## What you have to do
In the response, each entry below should appear again exactly as given.

## Supplied records
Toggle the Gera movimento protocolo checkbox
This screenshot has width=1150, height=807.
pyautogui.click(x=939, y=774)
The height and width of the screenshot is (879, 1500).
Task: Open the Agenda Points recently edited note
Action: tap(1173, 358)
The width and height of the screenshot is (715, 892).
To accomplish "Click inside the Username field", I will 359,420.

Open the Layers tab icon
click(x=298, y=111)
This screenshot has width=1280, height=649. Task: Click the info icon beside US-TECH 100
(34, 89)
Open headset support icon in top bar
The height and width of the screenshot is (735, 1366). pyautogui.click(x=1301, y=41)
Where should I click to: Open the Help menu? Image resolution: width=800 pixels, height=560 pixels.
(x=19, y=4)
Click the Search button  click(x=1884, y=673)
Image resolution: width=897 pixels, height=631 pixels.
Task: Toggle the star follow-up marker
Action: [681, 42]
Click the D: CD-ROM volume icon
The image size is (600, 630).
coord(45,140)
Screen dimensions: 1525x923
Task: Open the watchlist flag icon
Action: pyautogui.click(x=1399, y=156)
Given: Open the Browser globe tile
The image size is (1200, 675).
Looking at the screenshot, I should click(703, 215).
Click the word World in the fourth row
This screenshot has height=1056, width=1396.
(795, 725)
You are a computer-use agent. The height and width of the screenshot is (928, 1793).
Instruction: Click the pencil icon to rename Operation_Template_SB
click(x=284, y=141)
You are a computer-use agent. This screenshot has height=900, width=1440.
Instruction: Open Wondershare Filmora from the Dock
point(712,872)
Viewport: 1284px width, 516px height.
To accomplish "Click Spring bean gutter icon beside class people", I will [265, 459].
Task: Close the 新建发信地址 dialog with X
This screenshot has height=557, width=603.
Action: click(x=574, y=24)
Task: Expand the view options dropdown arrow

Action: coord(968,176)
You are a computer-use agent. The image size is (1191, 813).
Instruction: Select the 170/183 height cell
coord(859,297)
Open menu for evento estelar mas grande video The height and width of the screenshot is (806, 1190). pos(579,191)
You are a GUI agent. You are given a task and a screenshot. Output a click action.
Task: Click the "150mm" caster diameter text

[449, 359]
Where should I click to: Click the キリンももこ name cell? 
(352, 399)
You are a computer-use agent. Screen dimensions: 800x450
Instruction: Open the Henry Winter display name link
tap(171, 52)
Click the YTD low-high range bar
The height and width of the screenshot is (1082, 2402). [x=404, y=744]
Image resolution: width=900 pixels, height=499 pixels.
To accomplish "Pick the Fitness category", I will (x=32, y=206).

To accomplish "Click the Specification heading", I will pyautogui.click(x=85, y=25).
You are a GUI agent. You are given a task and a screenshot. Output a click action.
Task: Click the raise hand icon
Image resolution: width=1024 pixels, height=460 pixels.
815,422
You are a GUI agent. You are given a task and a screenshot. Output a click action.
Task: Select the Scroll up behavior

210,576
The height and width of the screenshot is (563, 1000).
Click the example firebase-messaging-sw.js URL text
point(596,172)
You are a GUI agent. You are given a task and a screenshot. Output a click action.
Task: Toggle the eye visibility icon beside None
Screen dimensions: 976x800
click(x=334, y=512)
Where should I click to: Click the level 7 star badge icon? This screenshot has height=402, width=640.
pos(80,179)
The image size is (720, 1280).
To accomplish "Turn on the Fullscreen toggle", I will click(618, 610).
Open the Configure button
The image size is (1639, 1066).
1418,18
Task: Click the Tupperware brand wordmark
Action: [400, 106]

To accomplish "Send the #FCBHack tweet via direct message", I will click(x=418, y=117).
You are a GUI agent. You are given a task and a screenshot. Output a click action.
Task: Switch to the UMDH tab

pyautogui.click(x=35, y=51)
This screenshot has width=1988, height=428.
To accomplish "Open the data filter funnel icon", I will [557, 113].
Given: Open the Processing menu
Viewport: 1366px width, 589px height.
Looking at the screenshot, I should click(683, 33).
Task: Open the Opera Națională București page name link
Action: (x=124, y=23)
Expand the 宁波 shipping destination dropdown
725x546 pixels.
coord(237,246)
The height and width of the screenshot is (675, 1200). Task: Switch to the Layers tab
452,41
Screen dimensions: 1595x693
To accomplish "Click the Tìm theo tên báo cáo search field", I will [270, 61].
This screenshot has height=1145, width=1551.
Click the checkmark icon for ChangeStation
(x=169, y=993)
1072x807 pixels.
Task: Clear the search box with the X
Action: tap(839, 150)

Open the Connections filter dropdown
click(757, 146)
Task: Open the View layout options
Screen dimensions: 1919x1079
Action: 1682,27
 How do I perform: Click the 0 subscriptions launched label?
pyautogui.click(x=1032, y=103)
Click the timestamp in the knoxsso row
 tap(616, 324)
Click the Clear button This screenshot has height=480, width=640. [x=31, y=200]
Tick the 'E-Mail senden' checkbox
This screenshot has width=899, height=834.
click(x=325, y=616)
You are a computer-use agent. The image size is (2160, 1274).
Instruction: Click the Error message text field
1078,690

## Solved exercise
Toggle the Gera movimento protocolo checkbox
This screenshot has width=1150, height=807.
pyautogui.click(x=939, y=774)
The height and width of the screenshot is (879, 1500).
Task: Open the Agenda Points recently edited note
Action: tap(1173, 358)
The width and height of the screenshot is (715, 892).
To accomplish "Click inside the Username field", I will 359,420.

Open the Layers tab icon
click(x=298, y=111)
This screenshot has width=1280, height=649. Task: Click the info icon beside US-TECH 100
(34, 89)
Open headset support icon in top bar
The height and width of the screenshot is (735, 1366). pyautogui.click(x=1301, y=41)
Where should I click to: Open the Help menu? Image resolution: width=800 pixels, height=560 pixels.
(x=19, y=4)
Click the Search button  click(x=1884, y=673)
Image resolution: width=897 pixels, height=631 pixels.
Task: Toggle the star follow-up marker
Action: [681, 42]
Click the D: CD-ROM volume icon
The image size is (600, 630).
coord(45,140)
Screen dimensions: 1525x923
Task: Open the watchlist flag icon
Action: pyautogui.click(x=1399, y=156)
Given: Open the Browser globe tile
The image size is (1200, 675).
Looking at the screenshot, I should click(703, 215).
Click the word World in the fourth row
This screenshot has height=1056, width=1396.
(795, 725)
You are a computer-use agent. The height and width of the screenshot is (928, 1793).
Instruction: Click the pencil icon to rename Operation_Template_SB
click(x=284, y=141)
You are a computer-use agent. This screenshot has height=900, width=1440.
Instruction: Open Wondershare Filmora from the Dock
point(712,872)
Viewport: 1284px width, 516px height.
To accomplish "Click Spring bean gutter icon beside class people", I will [265, 459].
Task: Close the 新建发信地址 dialog with X
This screenshot has height=557, width=603.
Action: click(x=574, y=24)
Task: Expand the view options dropdown arrow

Action: coord(968,176)
You are a computer-use agent. The image size is (1191, 813).
Instruction: Select the 170/183 height cell
coord(859,297)
Open menu for evento estelar mas grande video The height and width of the screenshot is (806, 1190). pos(579,191)
You are a GUI agent. You are given a task and a screenshot. Output a click action.
Task: Click the "150mm" caster diameter text

[449, 359]
Where should I click to: Click the キリンももこ name cell? 
(352, 399)
You are a computer-use agent. Screen dimensions: 800x450
Instruction: Open the Henry Winter display name link
tap(171, 52)
Click the YTD low-high range bar
The height and width of the screenshot is (1082, 2402). [x=404, y=744]
Image resolution: width=900 pixels, height=499 pixels.
To accomplish "Pick the Fitness category", I will (x=32, y=206).

To accomplish "Click the Specification heading", I will pyautogui.click(x=85, y=25).
You are a GUI agent. You are given a task and a screenshot. Output a click action.
Task: Click the raise hand icon
Image resolution: width=1024 pixels, height=460 pixels.
815,422
You are a GUI agent. You are given a task and a screenshot. Output a click action.
Task: Select the Scroll up behavior

210,576
The height and width of the screenshot is (563, 1000).
Click the example firebase-messaging-sw.js URL text
point(596,172)
You are a GUI agent. You are given a task and a screenshot. Output a click action.
Task: Toggle the eye visibility icon beside None
Screen dimensions: 976x800
click(x=334, y=512)
Where should I click to: Click the level 7 star badge icon? This screenshot has height=402, width=640.
pos(80,179)
The image size is (720, 1280).
To accomplish "Turn on the Fullscreen toggle", I will click(618, 610).
Open the Configure button
The image size is (1639, 1066).
1418,18
Task: Click the Tupperware brand wordmark
Action: [400, 106]

To accomplish "Send the #FCBHack tweet via direct message", I will click(x=418, y=117).
You are a GUI agent. You are given a task and a screenshot. Output a click action.
Task: Switch to the UMDH tab

pyautogui.click(x=35, y=51)
This screenshot has width=1988, height=428.
To accomplish "Open the data filter funnel icon", I will [557, 113].
Given: Open the Processing menu
Viewport: 1366px width, 589px height.
Looking at the screenshot, I should click(683, 33).
Task: Open the Opera Națională București page name link
Action: (x=124, y=23)
Expand the 宁波 shipping destination dropdown
725x546 pixels.
coord(237,246)
The height and width of the screenshot is (675, 1200). Task: Switch to the Layers tab
452,41
Screen dimensions: 1595x693
To accomplish "Click the Tìm theo tên báo cáo search field", I will [270, 61].
This screenshot has height=1145, width=1551.
Click the checkmark icon for ChangeStation
(x=169, y=993)
1072x807 pixels.
Task: Clear the search box with the X
Action: tap(839, 150)

Open the Connections filter dropdown
click(757, 146)
Task: Open the View layout options
Screen dimensions: 1919x1079
Action: 1682,27
 How do I perform: Click the 0 subscriptions launched label?
pyautogui.click(x=1032, y=103)
Click the timestamp in the knoxsso row
 tap(616, 324)
Click the Clear button This screenshot has height=480, width=640. [x=31, y=200]
Tick the 'E-Mail senden' checkbox
This screenshot has width=899, height=834.
click(x=325, y=616)
You are a computer-use agent. The image size is (2160, 1274).
Instruction: Click the Error message text field
1078,690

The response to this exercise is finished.